Your examples use the indefinite article, but the first example in the abstract uses the definite article. (The second, after rephrasing, also does.) Contrast "Mars is the fourth planet from the Sun" and "Mars is a planet".

With GOFAI (e.g. Cyc, SHRDLU), you'd distinguish between "X is a Y" and "X is the Y" and store them differently, and if you got an incorrect answer you'd have a good idea where to look for your bug. With a LLM, you have a black box with billions of connexion weights and (correct me if I'm wrong) your only recourse is to retrain it on data which distinguishes the two cases, but even that might get lost in the noise, or cause problems somewhere else.

anonzzzies 1003 days ago

Yeah, that seems just unclear language and because it's trained on human language, 'is' does not equal 'equals'. Using 'equals' will help.

eloisant 1003 days ago

That's the whole problem of LLM: they work only on human language.

Even before computers we created formal languages (mathematics, logic equations) precisely because human language is too often ambiguous.

Spivak 1003 days ago

Don't you lump math in there, math is 99% human language. The symbol pushing you learned in HS is just advanced arithmetic. Math is more like legalese with some very loose additional notation than a formal language.

lkirkwood 1003 days ago

Can you expand on this? Notation like "=" can be written using language but we define an exact meaning for the operator regardless, unlike language.

JieJie 1002 days ago

I suppose that begs the question, what if we trained an LLM only on examples of formal languages?

DonaldFisk 1003 days ago

In the particular cases being discussed, there's no ambiguity: "is a" means "member of" and "is the" means equals.

dragonwriter 1002 days ago

> In the particular cases being discussed, there's no ambiguity: "is a" means "member of" and "is the" means equals.

Yes, and fitting just those cases would result in a model that handled other cases incorrectly, because idioms inconsistent with that rule exist. (“Jodie is the bomb” has a meaning distinct from the individual words taken separately which is not stating a reflexive equivalency, for instance.)

robjan 1003 days ago

I think the key words are "a" vs "the" when you use "a" the relationship is one to many, whereas when you use "the" it's one to one. If I say "Charles is the King" then "the King is Charles" also holds true. If I say "Charles is a King" then I can't conclude that the King is Charles.

beardyw 1003 days ago

So "dogs are animals", does that work?

diffeomorphism 1003 days ago

Yes, "dogs are the animals (e.g. the only animals on this space station)" is implied to be reversible. Indefinite or missing articles like in your example make no such implication.

smusamashah 1002 days ago

There is a plant which mimics leaves of nearby plants. Try asking GPT-4 which plant it is and it will always give you wrong answers. But if you do give it the name of that plant and ask what it is known for, it will tell you that it can mimic leaves of other plants.

This is what their inability to infer A from B is about.

tmalsburg2 1003 days ago

This is a useful observation, but it doesn’t explain the particular example given in the article.

TZubiri 1003 days ago

Not all relations are order independent, so the LLM just assumed none are, prioritizing not being incorrect over being correct.

lordnacho 1003 days ago

Yeah isn't this one of those logic things?
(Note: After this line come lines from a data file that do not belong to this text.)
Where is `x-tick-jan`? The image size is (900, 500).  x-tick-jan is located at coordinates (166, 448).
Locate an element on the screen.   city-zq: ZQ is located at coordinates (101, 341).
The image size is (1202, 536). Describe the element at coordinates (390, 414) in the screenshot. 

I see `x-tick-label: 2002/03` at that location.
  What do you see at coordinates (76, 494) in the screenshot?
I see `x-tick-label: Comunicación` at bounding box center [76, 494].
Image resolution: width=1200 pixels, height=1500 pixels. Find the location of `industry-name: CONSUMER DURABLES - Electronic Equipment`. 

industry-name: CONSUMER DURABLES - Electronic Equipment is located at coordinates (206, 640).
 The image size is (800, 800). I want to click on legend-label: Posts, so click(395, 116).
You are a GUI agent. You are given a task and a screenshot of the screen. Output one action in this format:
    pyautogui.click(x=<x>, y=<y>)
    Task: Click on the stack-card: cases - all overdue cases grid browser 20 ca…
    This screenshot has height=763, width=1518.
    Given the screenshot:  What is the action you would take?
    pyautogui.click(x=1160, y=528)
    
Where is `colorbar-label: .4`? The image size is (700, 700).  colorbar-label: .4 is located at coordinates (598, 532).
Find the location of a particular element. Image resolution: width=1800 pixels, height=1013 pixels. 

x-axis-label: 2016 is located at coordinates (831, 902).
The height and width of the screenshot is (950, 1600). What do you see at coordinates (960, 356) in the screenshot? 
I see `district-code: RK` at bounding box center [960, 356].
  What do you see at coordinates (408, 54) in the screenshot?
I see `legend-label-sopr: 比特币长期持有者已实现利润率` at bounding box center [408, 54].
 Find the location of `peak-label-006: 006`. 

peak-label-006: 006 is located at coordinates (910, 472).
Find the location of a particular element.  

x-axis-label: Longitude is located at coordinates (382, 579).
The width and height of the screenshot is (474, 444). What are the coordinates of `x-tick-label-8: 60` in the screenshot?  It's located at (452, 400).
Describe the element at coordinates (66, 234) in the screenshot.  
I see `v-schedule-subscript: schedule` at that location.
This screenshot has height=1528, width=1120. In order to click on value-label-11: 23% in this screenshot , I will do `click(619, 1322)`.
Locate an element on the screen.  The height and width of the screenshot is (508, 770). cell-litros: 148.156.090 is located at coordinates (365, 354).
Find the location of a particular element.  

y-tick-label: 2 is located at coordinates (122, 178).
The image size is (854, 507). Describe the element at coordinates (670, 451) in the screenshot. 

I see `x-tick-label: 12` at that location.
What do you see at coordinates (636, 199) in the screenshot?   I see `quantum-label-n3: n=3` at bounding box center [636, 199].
Perhaps what they mean is NotB -> NotA, which often uses a symbol that maybe is being erased?

In any case the abstract seems wrong.

DebtDeflation 1003 days ago

Yes. Modus Ponens vs Affirming The Consequent.

If A then B. A. Therefore, B. -> Valid.

If A then B. B. Therefore, A. -> Not valid.

demondemidi 1003 days ago

Depends on the meaning of the word “is”?

TZubiri 1003 days ago

Rain is wet. Wet is not rain.

robjan 1003 days ago

Wet is an adjective

Scarblac 1003 days ago

Adjectives are wet.

dragonwriter 1002 days ago

Birds are dinosaurs.

Dinosaurs are not birds. At least not generally.

“Birds” and “Dinosaurs” are nouns.

dataflow 1003 days ago

Rain is water. Water is not rain.

drt5b7j 1003 days ago

It depends upon what the meaning of the word "is" is.

ahartmetz 1003 days ago

In this case, whether it's an identity-is or a "is a member of the group".